Madras man accused of trying to kill girlfriend's 2-year-old son

Josue Mendoza-Melo held on $1 million bail

MADRAS, Ore. - A 21-year-old Madras man was arraigned on attempted aggravated murder and other charges Friday, accused of attempting to kill his girlfriend's 2-year-old son earlier this month.

A Jefferson County judge held the bail for Josue Jair Mendoza-Melo at $1 million and scheduled a pre-trial conference for Dec. 14. He was booked into the county jail on Monday afternoon, according to jail officer.

Mendoza-Melo also is charged with first- and second-degree assault and first-degree criminal mistreatment in a four-count indictment that accuses him of trying to kill the boy.

A Jefferson County sheriff's deputy's probable cause affidavit filed Monday said the boy's 24-year-old mother arrived at the St.
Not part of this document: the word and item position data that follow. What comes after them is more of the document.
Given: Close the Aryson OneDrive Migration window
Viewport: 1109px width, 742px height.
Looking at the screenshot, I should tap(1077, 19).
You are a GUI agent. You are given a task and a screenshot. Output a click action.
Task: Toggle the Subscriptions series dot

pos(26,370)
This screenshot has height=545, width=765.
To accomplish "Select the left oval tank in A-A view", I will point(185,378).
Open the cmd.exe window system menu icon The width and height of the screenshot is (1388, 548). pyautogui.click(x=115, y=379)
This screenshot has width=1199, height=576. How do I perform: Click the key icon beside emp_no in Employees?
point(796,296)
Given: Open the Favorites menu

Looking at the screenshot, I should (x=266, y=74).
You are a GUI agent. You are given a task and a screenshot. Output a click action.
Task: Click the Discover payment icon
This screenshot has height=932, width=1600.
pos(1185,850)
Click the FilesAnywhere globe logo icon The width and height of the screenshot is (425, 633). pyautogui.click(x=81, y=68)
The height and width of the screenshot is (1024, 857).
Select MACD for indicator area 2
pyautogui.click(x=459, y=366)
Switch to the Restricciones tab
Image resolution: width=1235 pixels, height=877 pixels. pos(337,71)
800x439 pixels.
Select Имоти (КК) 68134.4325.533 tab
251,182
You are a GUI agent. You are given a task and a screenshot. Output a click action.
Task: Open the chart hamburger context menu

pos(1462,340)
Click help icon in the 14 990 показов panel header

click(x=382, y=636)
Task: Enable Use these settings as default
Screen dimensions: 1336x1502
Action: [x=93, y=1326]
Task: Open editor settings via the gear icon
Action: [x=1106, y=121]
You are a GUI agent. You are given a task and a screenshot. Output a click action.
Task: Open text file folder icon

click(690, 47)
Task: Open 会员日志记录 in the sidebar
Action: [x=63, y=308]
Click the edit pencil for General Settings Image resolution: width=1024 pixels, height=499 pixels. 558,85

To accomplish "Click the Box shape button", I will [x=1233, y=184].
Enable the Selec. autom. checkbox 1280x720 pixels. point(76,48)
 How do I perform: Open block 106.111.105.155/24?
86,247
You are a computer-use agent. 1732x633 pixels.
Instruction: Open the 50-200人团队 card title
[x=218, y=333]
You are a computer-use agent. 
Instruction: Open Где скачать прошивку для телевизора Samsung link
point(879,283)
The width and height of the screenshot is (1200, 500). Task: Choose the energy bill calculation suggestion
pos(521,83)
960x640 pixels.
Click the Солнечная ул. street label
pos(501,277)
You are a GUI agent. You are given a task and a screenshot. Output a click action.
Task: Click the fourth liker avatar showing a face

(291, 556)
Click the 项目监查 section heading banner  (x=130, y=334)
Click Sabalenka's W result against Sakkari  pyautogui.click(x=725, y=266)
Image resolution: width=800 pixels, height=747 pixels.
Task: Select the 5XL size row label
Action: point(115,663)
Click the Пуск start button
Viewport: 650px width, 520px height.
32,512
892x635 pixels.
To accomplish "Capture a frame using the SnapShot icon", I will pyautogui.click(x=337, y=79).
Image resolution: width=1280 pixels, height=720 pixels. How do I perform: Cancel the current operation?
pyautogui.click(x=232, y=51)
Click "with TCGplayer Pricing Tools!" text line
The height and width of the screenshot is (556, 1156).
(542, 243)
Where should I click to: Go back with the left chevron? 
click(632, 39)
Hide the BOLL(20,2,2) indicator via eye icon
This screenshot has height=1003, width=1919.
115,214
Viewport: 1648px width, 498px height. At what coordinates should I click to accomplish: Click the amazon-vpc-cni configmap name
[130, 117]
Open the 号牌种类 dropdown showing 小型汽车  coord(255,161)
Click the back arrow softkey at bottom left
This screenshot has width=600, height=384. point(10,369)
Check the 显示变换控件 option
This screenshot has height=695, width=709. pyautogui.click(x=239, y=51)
Charles Madras ER the morning of Nov. 9 carrying the boy, who was "unresponsive and stiff."

The boy later was flown by air ambulance to Oregon Health and Science University in Portland, where he underwent surgery to remove a part of his skull to relieve pressure due to swelling of the brain.

A state Department of Human Services caseworker told a deputy that she had talked with a Corvallis nurse and family friend, who said she had received photos of a boy, who the mother identified as her 2-year-old, that showed bruising around the genital area, in different stages of healing. The nursesaid she told the mother to immediately seek medical treatment.

The deputy said Mendoza-Melo told them he had been dating the boy's mother for about four months and was living with her. 

The deputy said Mendoza-Melo told them he had pushed the child in the back, and he fell and hit his head, and the boy then fell trying to go over a baby gate that was on the floor. 

He said the man told deputies the boy hit his head on a door frame and he was "playing ruff (sic) with (the child) in his room and that he was excited." He also reportedly acknowledged shaking the boy "back and forth, smacking the back of his head on the floor."

The deputy said Mendoza-Melo told them he'd used his cellphone to look up concussions and head injuries on the Internet, according to the affidavit.